While you can probably deduct most of your charitable giving, there are some exceptions. First, you can usually only deduct 60% of your adjusted gross income. However, the amount you can deduct will vary depending on the type of organization you give to.
If you make a cash donation to a qualifying charity and do not receive any goods or services in return, 100% of that donation is tax-deductible. However, if you receive something in return (a t-shirt, for instance, or another gift), you may only deduct your donation amount minus the gift’s worth.
You can also claim deductions when you donate items to charity, like clothing, food, or used goods. In these instances, the nonprofit organization will provide you with a receipt showing the items’ fair market value. This is the amount you can deduct on your taxes.
Donations That Are NOT Tax-Deductible
Currently, the IRS does not allow you to deduct the value of your time or service. However, you can deduct expenses related to volunteering. Such expenses could include mileage to drive to and from an event or supplies purchased to help with a project.
It’s also important to verify that the organization is a qualified 501(c)(3) charity. Political campaigns, political organizations, and other groups that influence lawmakers are not qualified charities. While your donations are still imperative to their work, those donations cannot be deducted come tax time.
How Does My Income Impact Deductions?
Your overall tax burden is calculated based on your total income. In the United States, tax brackets are progressively tiered, so you only pay the increased rate on income over a specific threshold. For instance, if you are married and filing jointly, and you make $175,000 annually, your tax burden would be as follows:
- The first $19,000 is taxed at 10%
- The next $61,150 is taxed at 12%
- All income from $81,051 to $172,750 is taxed at 24%
- The remaining $2,250 would be in the 32% tax bracket.
|Rate||Unmarried, With Taxable Income Over||Married, Filing Jointly, Taxable Income Over||Head of Household, Taxable Income Over|
In short, higher earners usually face higher tax burdens. Those in these higher tax brackets will likely benefit from itemizing taxes. Since charitable contributions reduce the overall tax burden, higher earners can significantly reduce the amount of taxes they owe simply by giving generously to causes they care about most.
The CARES Act and Charitable Giving for 2021
The Coronavirus Aid, Relief, and Economic Security (CARES) Act passed in 2020 included charitable giving incentives designed to alleviate the economic strain caused by the pandemic. Donors who take the standard deduction can still claim up to $600 of eligible donations. Those itemizing their deductions can deduct up to 100% of your adjusted gross income.
The CARES Act also allows for additional contributions from corporations. Individuals may elect to donate more significant portions of their investments to qualified charities as part of this effort.
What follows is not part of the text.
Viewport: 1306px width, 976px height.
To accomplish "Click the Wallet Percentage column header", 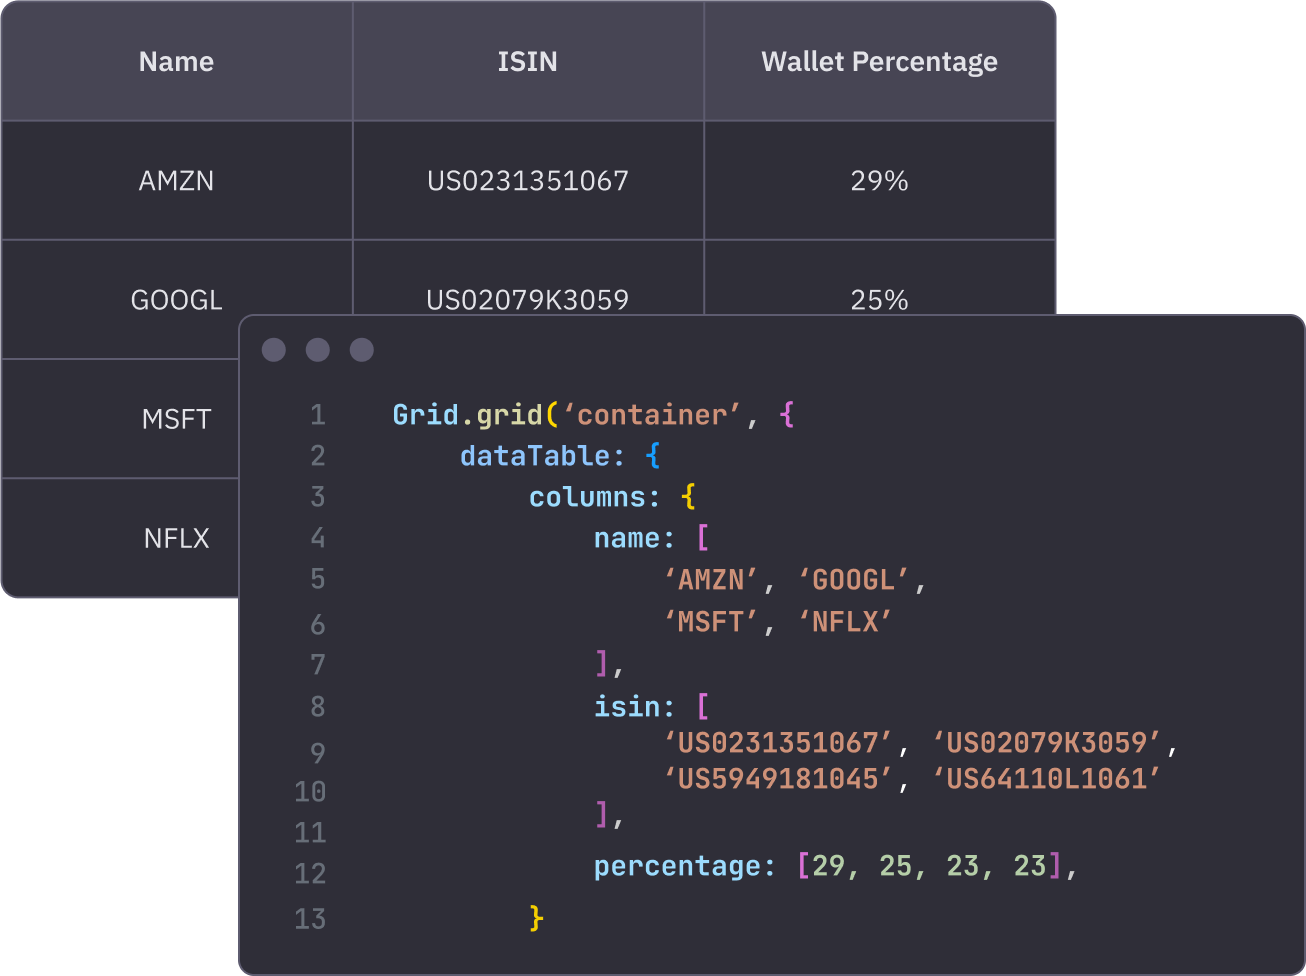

These temporary charitable giving rules currently apply only to tax years 2020 and 2021. Ask your tax professional for more information.
Changes for Tax Year 2022
Looking ahead, keep in mind that the IRS is changing some requirements and deduction limits for 2022. That is, when you file your 2023 taxes, the information in this article might be invalid. For instance, the standardized deduction amounts will increase for tax year 2022, as seen in the chart above.
Check with the IRS or your local tax preparer for more information.
Finding a 501(c)(3) Public Charity
Are you still looking for nonprofits to partner with for the 2021 tax year? Giving to charities not only reduces your overall tax burden but also improves communities around the world. There are nonprofit agencies dedicated to just about every cause in the world. Find a cause that matters to you, then use the GreatNonprofits search tools to find an organization to support.
When you partner with a verified 501(c)(3) organization, you’re helping to make the world a better place while also getting tax benefits in the process. To see if a charity is eligible for IRS tax deductions, check out the IRS Tax Exempt Organization Search Tool. Remember, contributions made through December 31, 2021, can be deducted from your 2022 taxes.
The above does not represent official tax advice. Consult the IRS or your tax professional for more detailed information about charitable deductions.